A Passion for Pottery
Bartee was studying visual arts at the University of South Florida when he discovered pottery.
He took a couple of pottery courses before being drafted, and for the next six years substituted his love for pottery for duty with the U.S. Army. He was tapped for Officers Candidate School and deployed to Vietnam as a second lieutenant.
By the time he left the Army, he was a decorated first lieutenant plagued by flashback memories of Vietnam. Years later, the "signature piece" would help him deal with the memories and the loss of the friend who died just nine days before he was scheduled to leave Vietnam for home.
After the Army, Bartee settled in California, earning his living as a carpenter while making pots part time.
"I continued to do it part time over the years," he says.
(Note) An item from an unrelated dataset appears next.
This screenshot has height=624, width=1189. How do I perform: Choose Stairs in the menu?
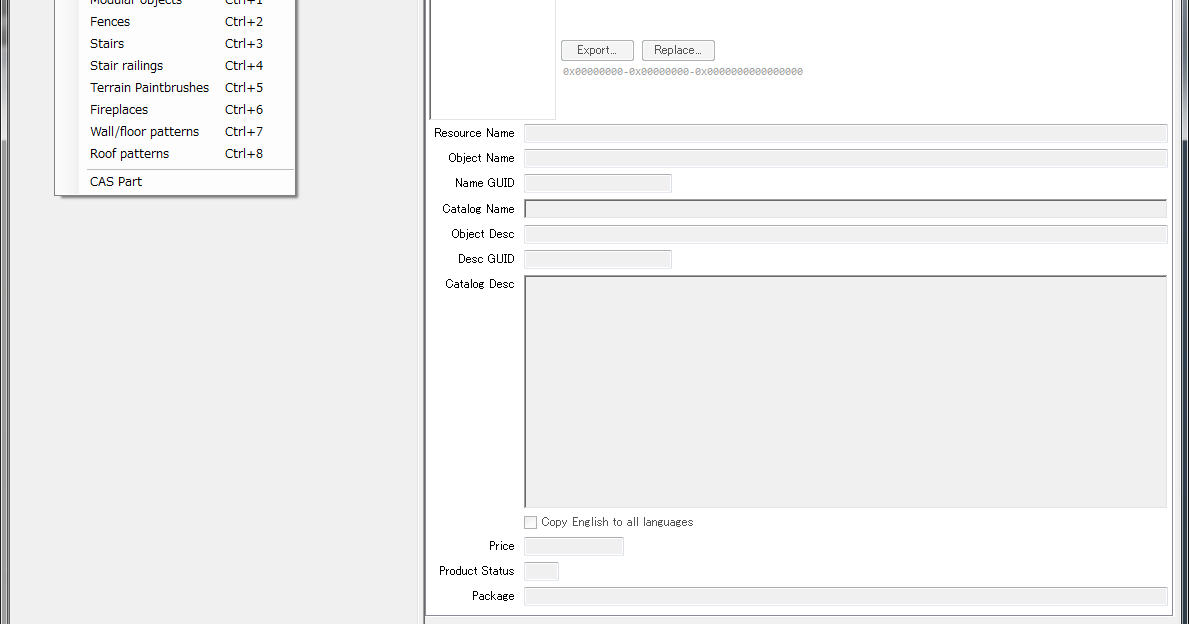click(x=106, y=43)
In 1989, he moved across the country to North Carolina, "because that's where my people were," to pursue his dream of full-time pottery-making.
"It has been good to me," he says.
Bartee and Brown established both home and studio in their quiet Lee County community, and their backyard shows signs of the life they built together -- a shaded deck just off a bubbling koi and goldfish pond and in sight of a play area for her two grandbabies, the children of her daughter.
In that comfortable place, shared by a couple of noisy Siamese cats, Bartee was living his dream, winning awards for the design and quality of his functional and designer stoneware, and selling his distinctive pottery in galleries, at craft fairs and from his own shop.
The stroke changed everything.
A Rehabilitated Life
After the stroke hit him, Bartee stumbled to the kitchen door and Brown, who called 911. He spent a week in Central Carolina Hospital in Sanford before being transferred to FirstHealth Moore Regional in Pinehurst and another year and a half traveling from Sanford to Pinehurst and back twice a week for outpatient therapy.
He is especially grateful for that help.
"I wanted to thank the outpatient therapists for helping me with my stroke," he says.
The stroke took his voice, which he has regained but with the aphasia that makes it a physical struggle to verbalize thoughts, and sapped him of the energy he once had for pottery. No longer strong enough to do the big artistic pieces for which he was noted, he now limits himself to a couple of pottery shows a year.
He was doing 15 to 20 before the stroke.
Pottery remains his passion, however, and he spends as much time as possible working in his "Shovelin' Barefoot" studio.
"My pots are my whole life," he says.
Brenda Bouser works for the FirstHealth corporate communications office.